**Task**
Could you print exactly the lines from the one that contains "This screenshot has width=294, height=129." to the end of the data, both ends included, and nothing else? Skip the pictures.

**Input**
# # #
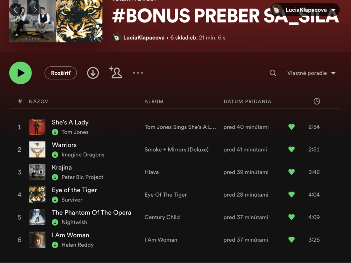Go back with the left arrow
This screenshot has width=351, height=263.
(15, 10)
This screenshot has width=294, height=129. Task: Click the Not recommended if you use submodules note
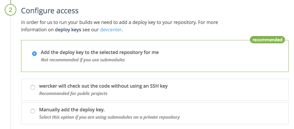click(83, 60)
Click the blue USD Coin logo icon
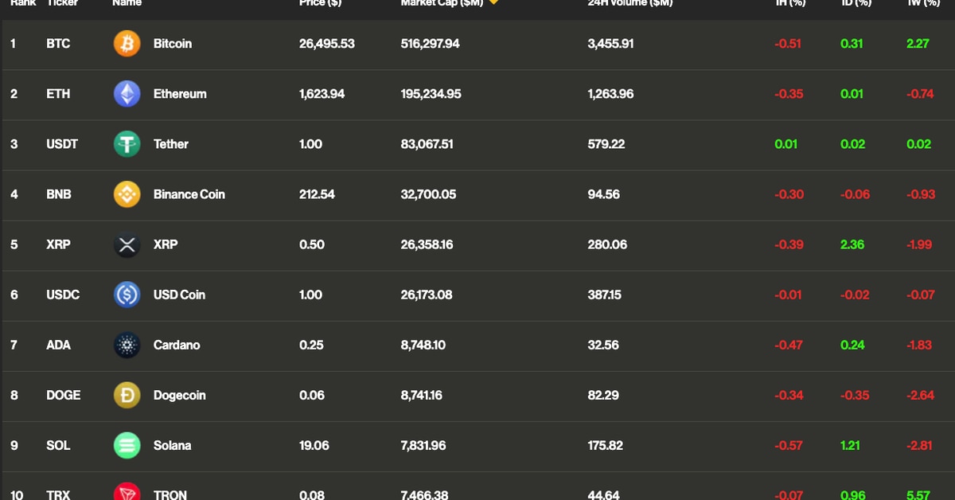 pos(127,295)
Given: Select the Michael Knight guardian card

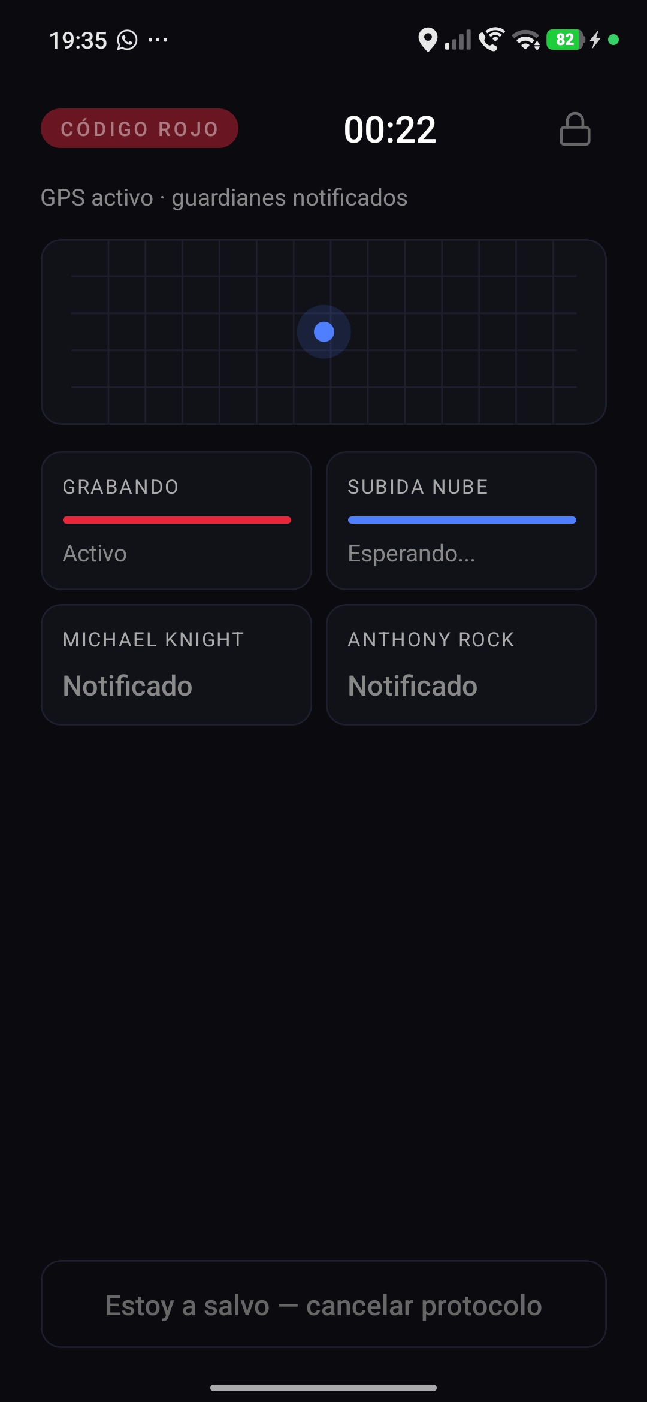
# # #
**Answer box**
This screenshot has width=294, height=129. Task: Click the Not recommended if you use submodules note
click(83, 60)
Click the blue USD Coin logo icon
 pos(127,295)
Given: Select the Michael Knight guardian card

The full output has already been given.